## Task to carry out
Copy the records below word for word, starting at their very beginning and ending with the line that contains "The height and", including that line. Leave the pictures out of your copy.

───── Materials provided

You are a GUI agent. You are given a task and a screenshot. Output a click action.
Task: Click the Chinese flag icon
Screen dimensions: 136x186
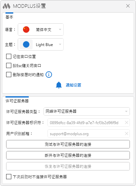click(x=26, y=29)
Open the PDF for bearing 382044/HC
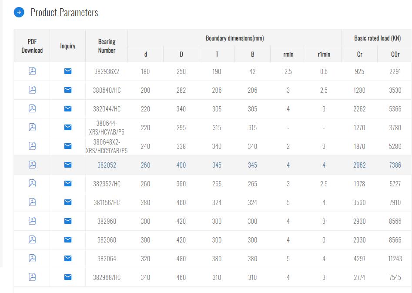The height and width of the screenshot is (293, 412). (x=32, y=108)
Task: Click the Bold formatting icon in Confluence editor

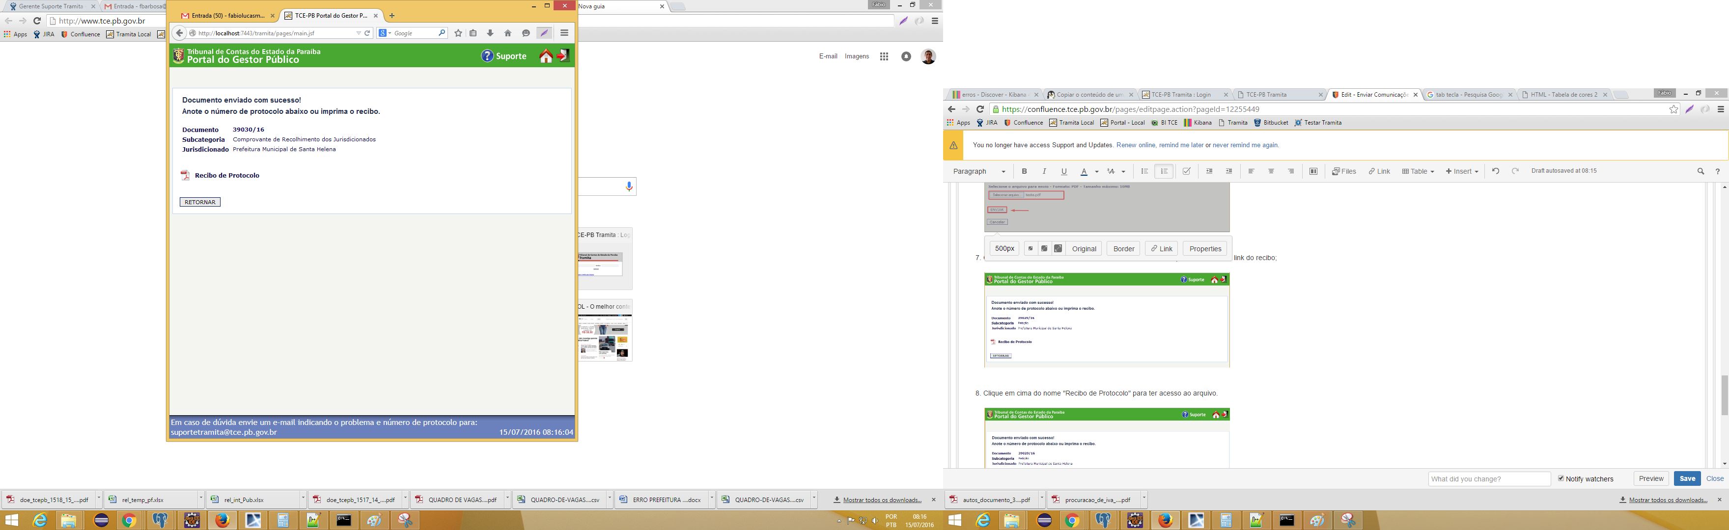Action: tap(1024, 172)
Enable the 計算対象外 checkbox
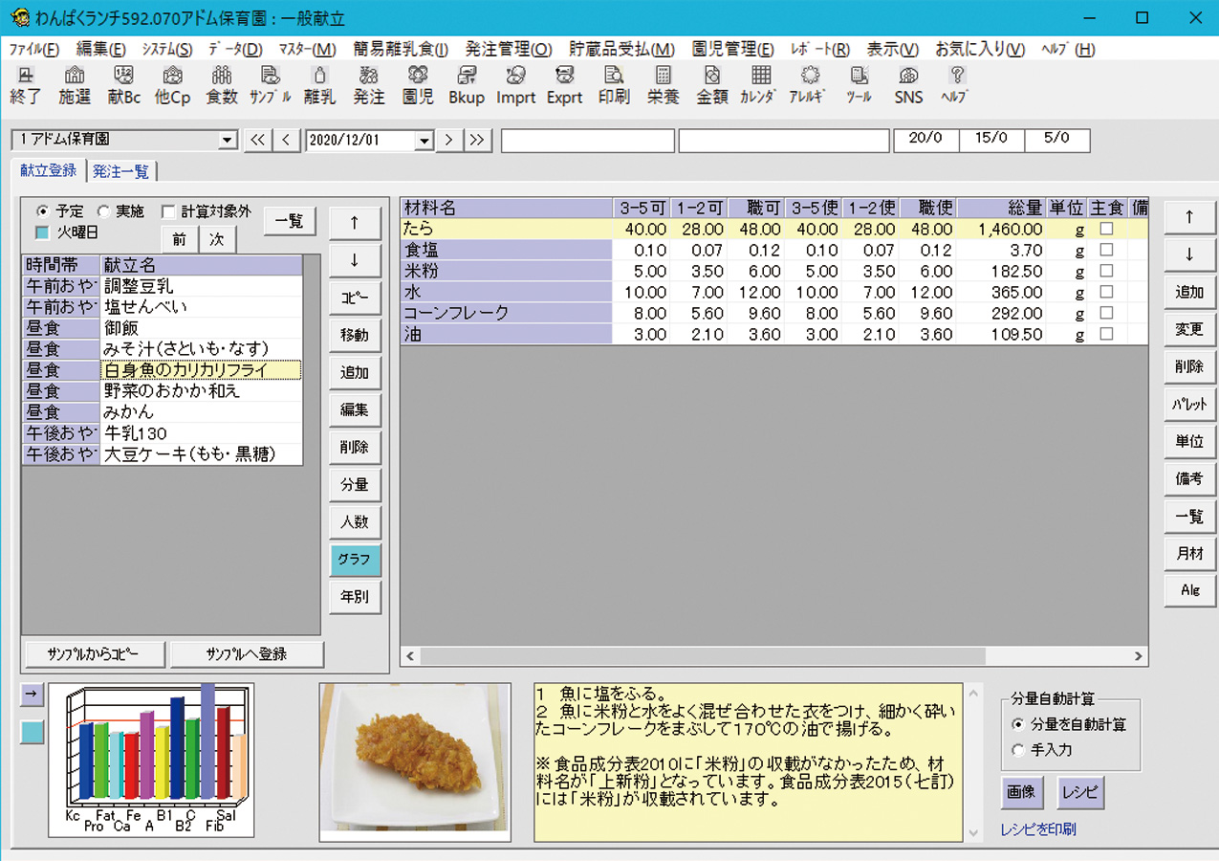 168,211
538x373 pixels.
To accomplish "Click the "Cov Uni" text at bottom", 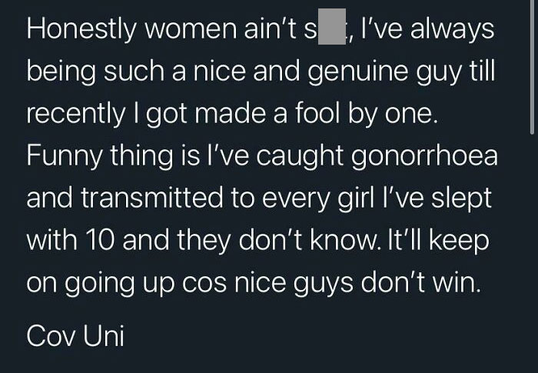I will coord(75,335).
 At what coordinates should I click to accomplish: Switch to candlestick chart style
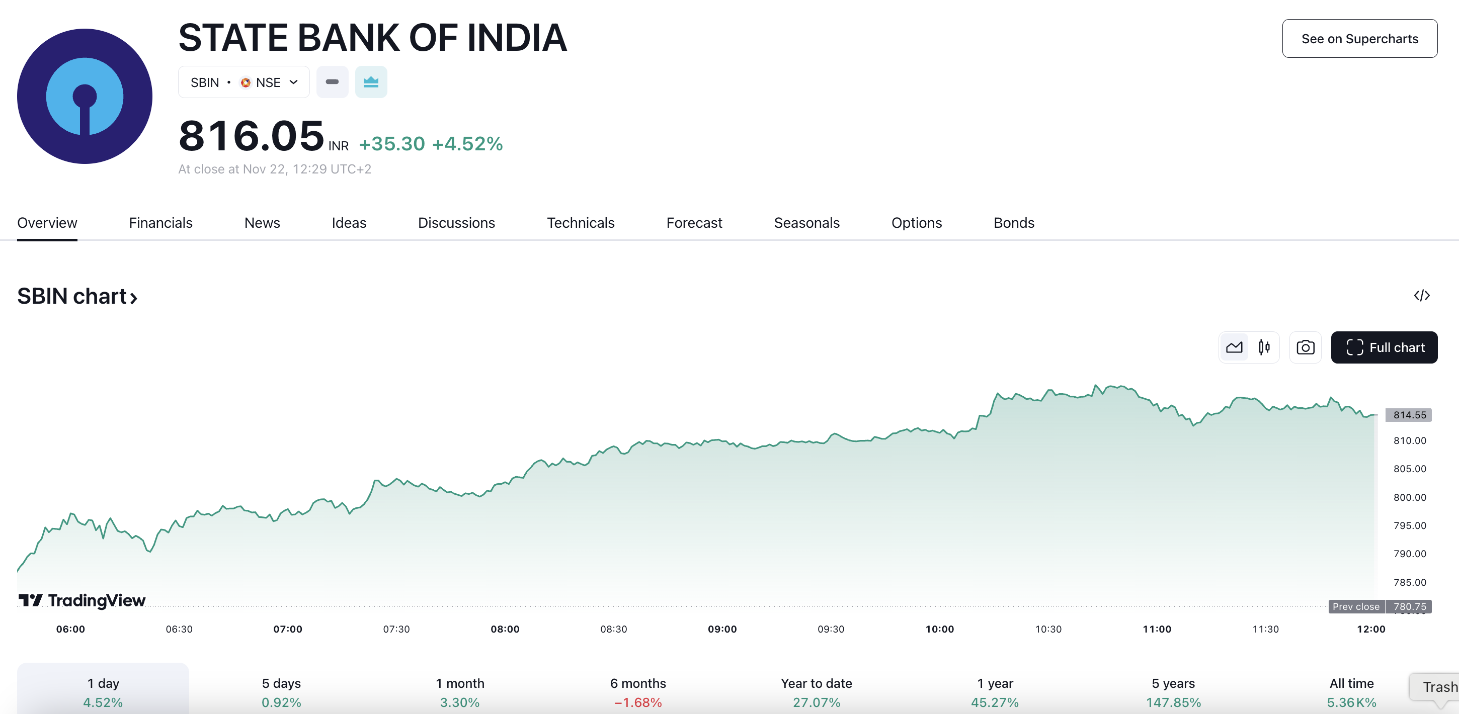[x=1264, y=347]
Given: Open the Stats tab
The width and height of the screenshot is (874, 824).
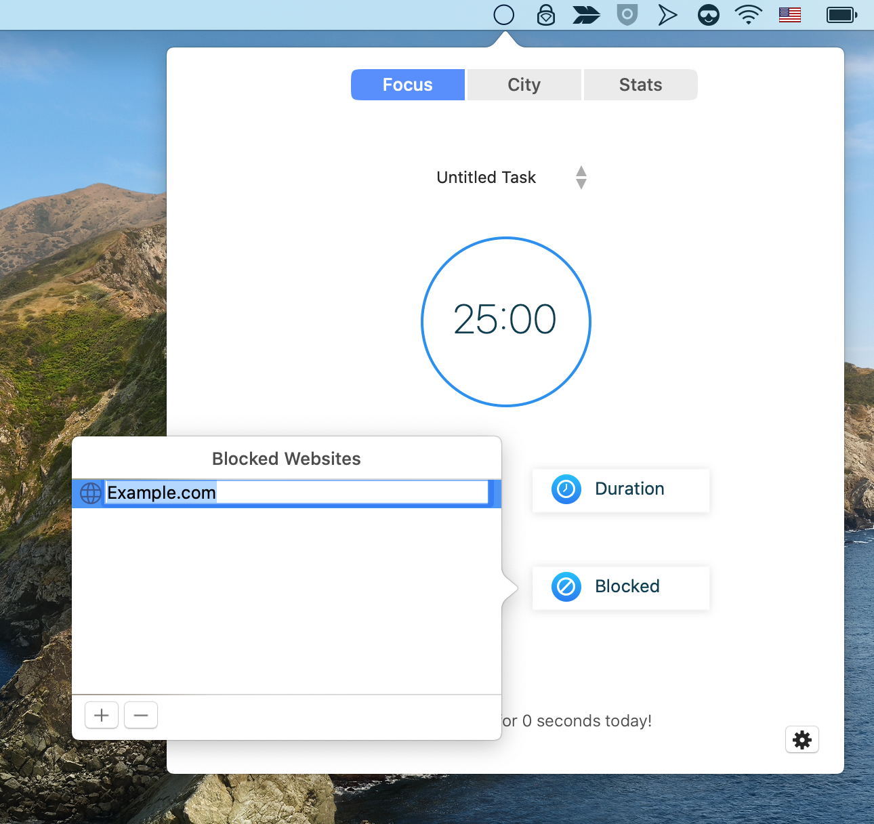Looking at the screenshot, I should pos(640,84).
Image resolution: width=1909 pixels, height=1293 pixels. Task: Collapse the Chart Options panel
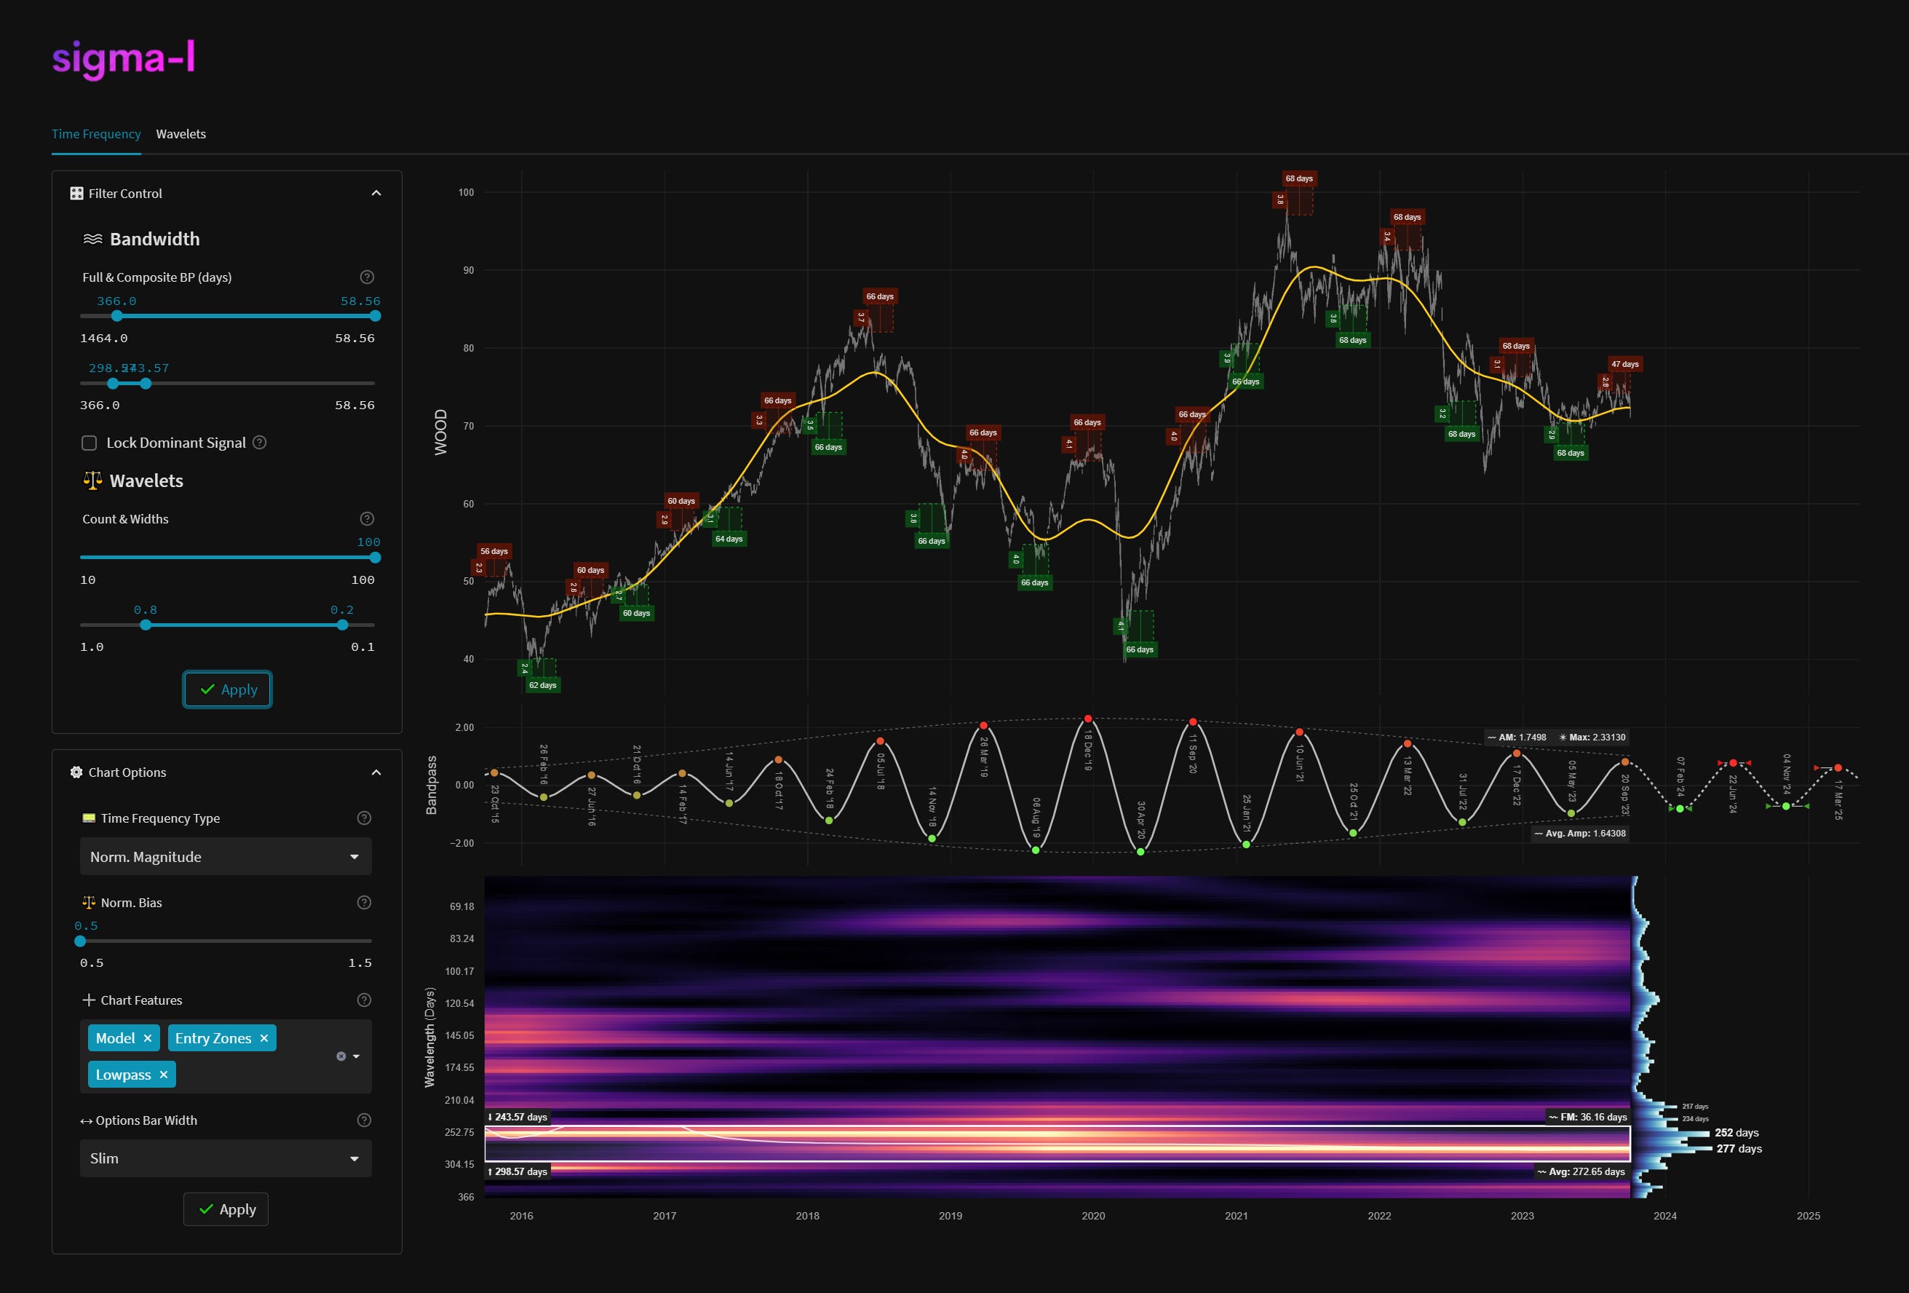click(376, 772)
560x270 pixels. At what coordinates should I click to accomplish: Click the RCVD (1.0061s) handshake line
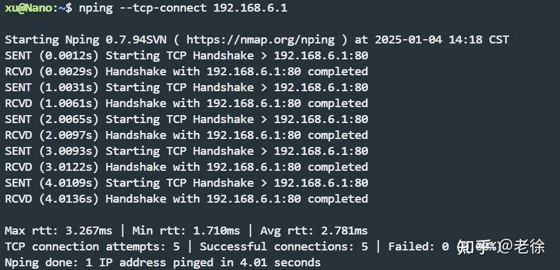(x=186, y=103)
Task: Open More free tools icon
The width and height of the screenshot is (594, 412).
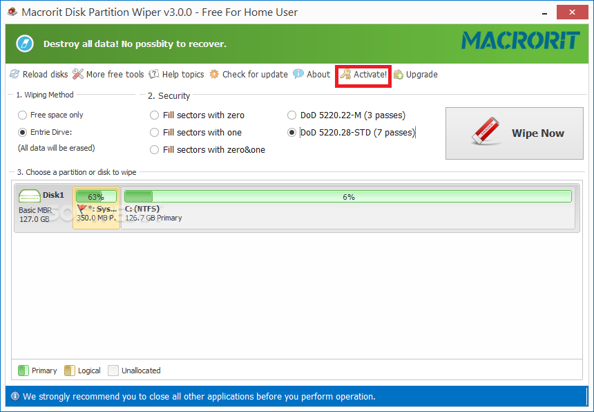Action: pyautogui.click(x=78, y=75)
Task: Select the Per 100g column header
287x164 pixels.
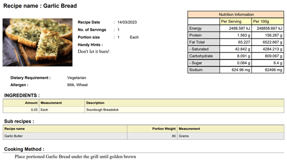Action: click(x=268, y=21)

──────────

## Result below
You are a GUI agent. You are given a task and a screenshot. Output a click action.
Task: Click the Chinese flag icon
Screen dimensions: 136x186
click(x=26, y=29)
Open the PDF for bearing 382044/HC
The height and width of the screenshot is (293, 412). (x=32, y=108)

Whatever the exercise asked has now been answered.